Last night in our missional community gathering we were reflecting on how we can use our time, talents and treasures to create space for people to belong.  The context of this discussion was a story that Jesus tells in Matthew 25 about a master and three servants, each who have been given a rather large sum of money ( 1 talent equals about 15 years of wages) to steward while the master is away.  

If you're not familiar with the story it goes something like this...The first servant is given 5 talents to watch over and is able to double it to 10.  The second servant is given 2 talents and is able to double it to 4.  And the third servant is given 1 talent and decides to bury it out of fear and concern for what may happen.

So when the master returns, two of the servants or lauded with praise and gratitude for being "good and faithful" (can you guess which two) for doing something with what they have been given.  The last servant though (sorry I'm giving it away) is scolded, to put it mildly, for burying what that servant had been given and is actually called "wicked."

But wait, nobody lost any money. So, what's the deal with this story? As we reflected on these words of Jesus it's hard for me not to go a place of performance based Christianity as I picture a master returning to test me to see if I've performed well and depending on those measures I may or may not be rewarded.  But everything that I see from Jesus' ministry seems to discount that idea. So there must be some other point.

As we discussed this I think Jesus had something much different to say. You see in the Old Testament  Israel (the family of God) is constantly being reminded that  they have been blessed to be a blessing to the rest of the world.  They are suppose to be light to the rest of the world. But as we see their story play end they end up burying what they have been given instead.  And it left me thinking...

What if everything I have (literally everything!) is not something or me to hold on to out of fear or worrying that there won't be enough, but instead has been given to to me so that in turn I could be a blessing to others and help them realize that they are part of a much bigger story.  A story where they belong and can in turn extend that truth to others.  

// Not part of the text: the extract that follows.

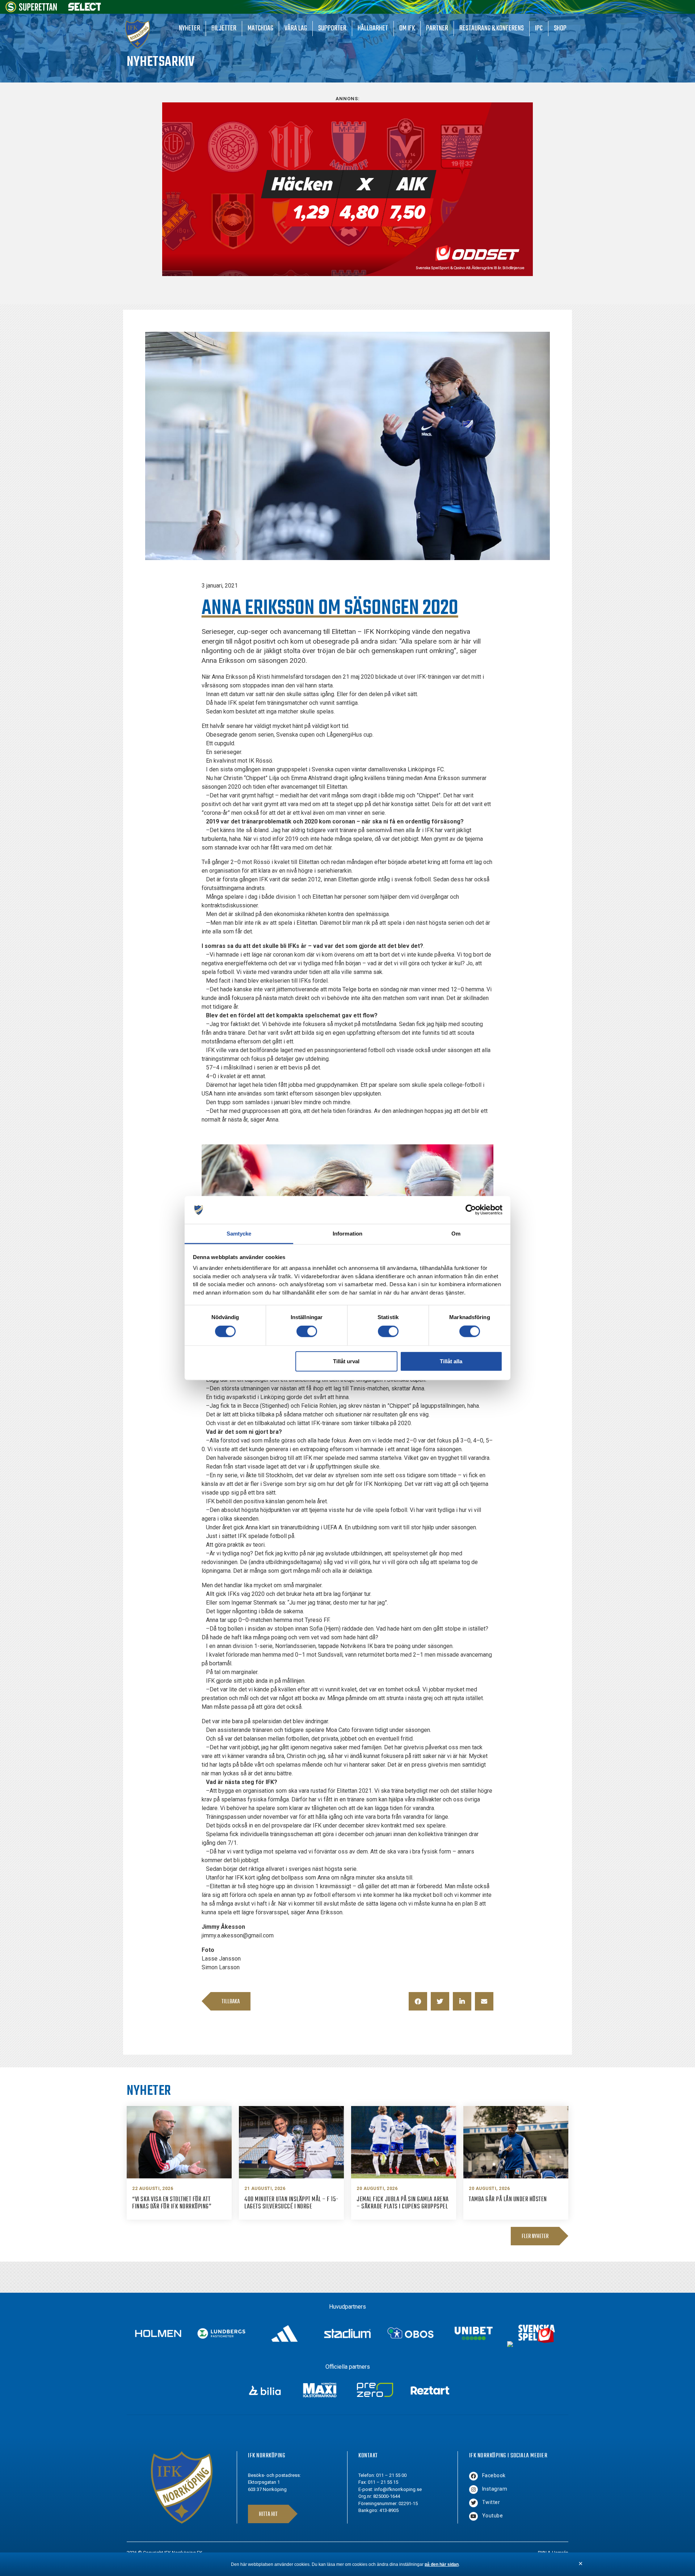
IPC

How would that change the way I view my time, treasures and talents and what kind of responsibility would I have to God and my local and global neighborhoods with respect to whatever I've been given? And what if the master is actually more enraged by the fact that I buried what I've been given rather than trying to do something, even if that means that things don't work out perfectly and/or I actually end up loosing what I've been given all-together?